- _Given problem_
Recast the items from the line containing "You are a computer-use agent. 1280x896" down to the line containing "[x=719, y=491]" as a numbered list, dropping any blank lines and leaving out the pictures.

- _Material supplied_
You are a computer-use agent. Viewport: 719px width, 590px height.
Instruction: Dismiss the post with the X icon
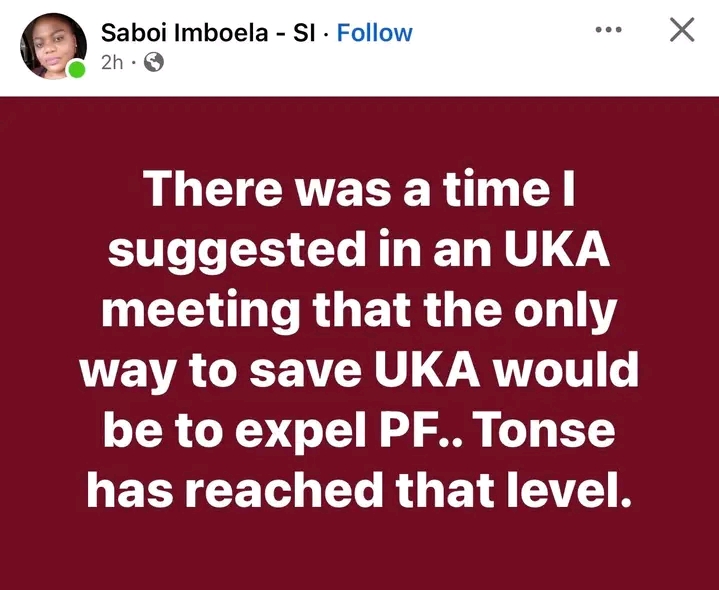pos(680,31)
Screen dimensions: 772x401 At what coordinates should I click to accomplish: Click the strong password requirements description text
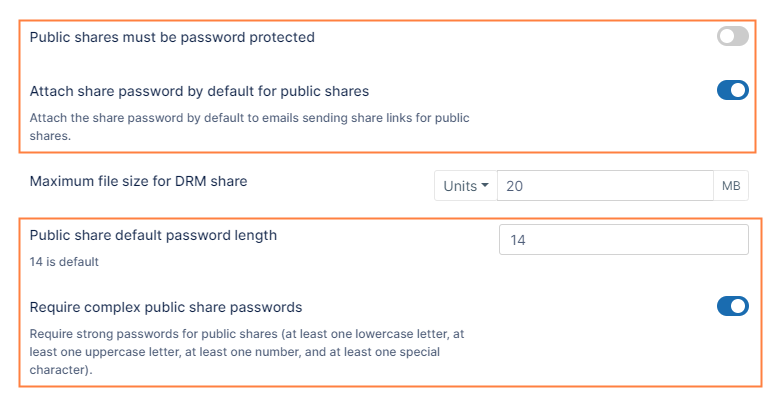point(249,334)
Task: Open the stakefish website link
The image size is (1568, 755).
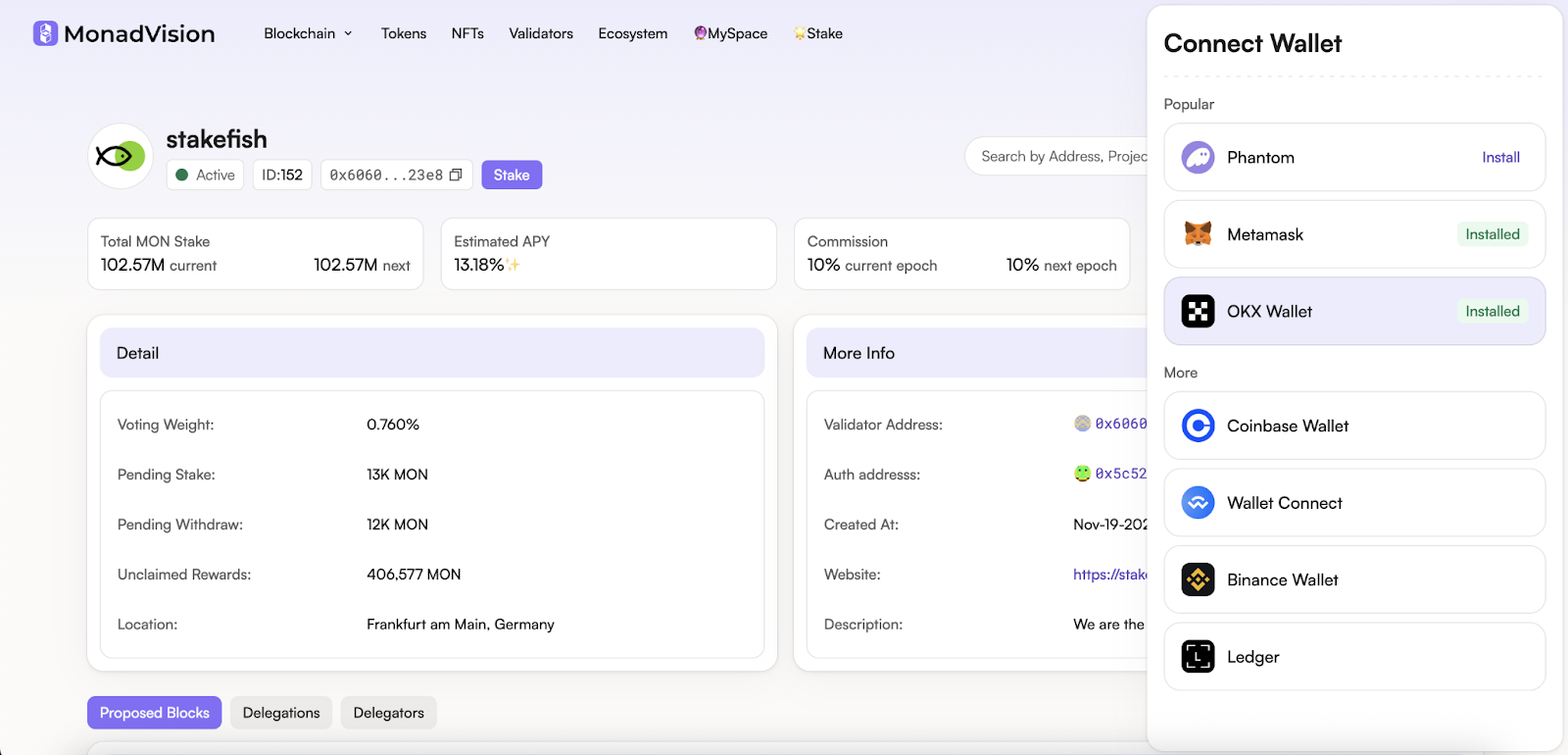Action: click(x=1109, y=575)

==

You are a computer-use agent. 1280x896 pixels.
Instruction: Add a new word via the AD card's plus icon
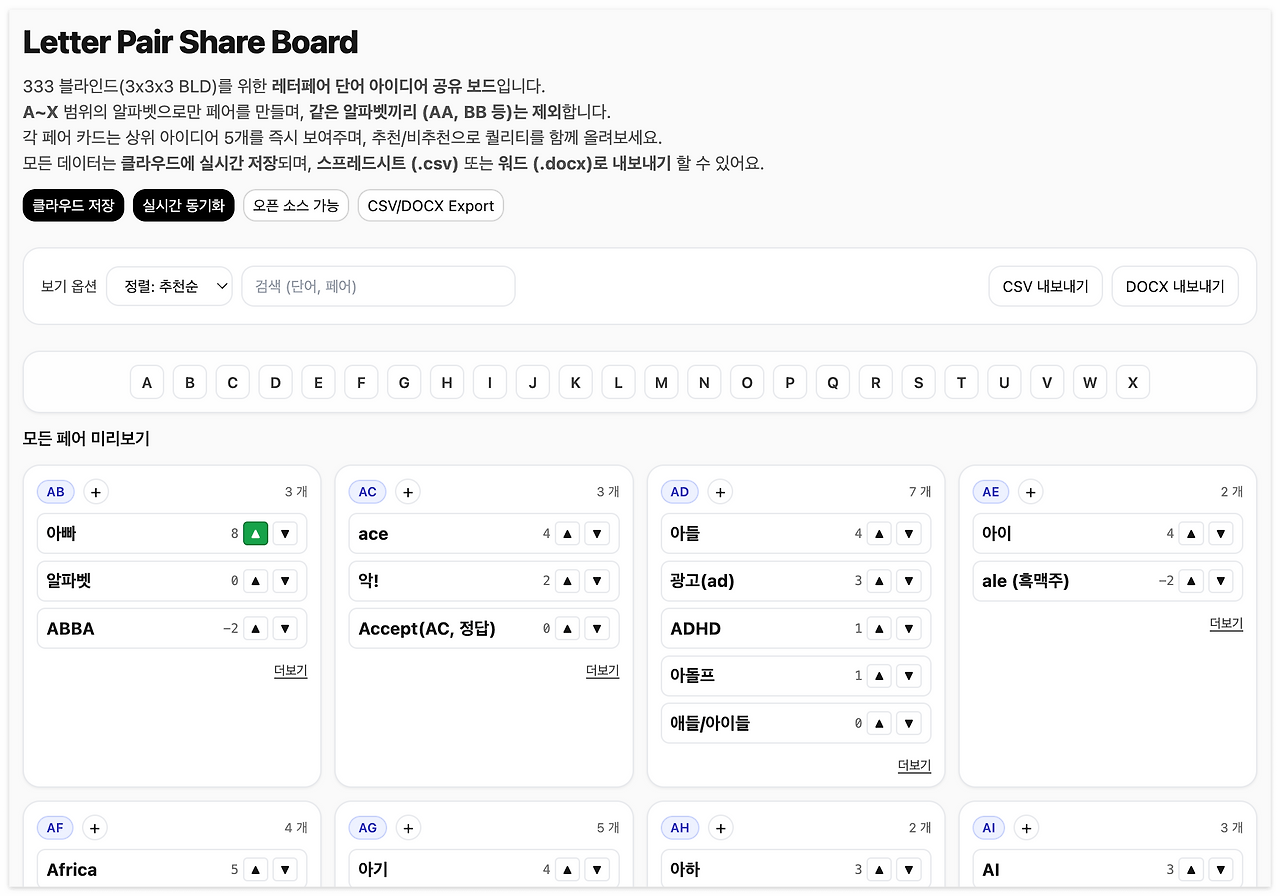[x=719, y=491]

- _Finished exercise_
1. You are a computer-use agent. 1280x896 pixels.
2. Instruction: Add a new word via the AD card's plus icon
3. [x=719, y=491]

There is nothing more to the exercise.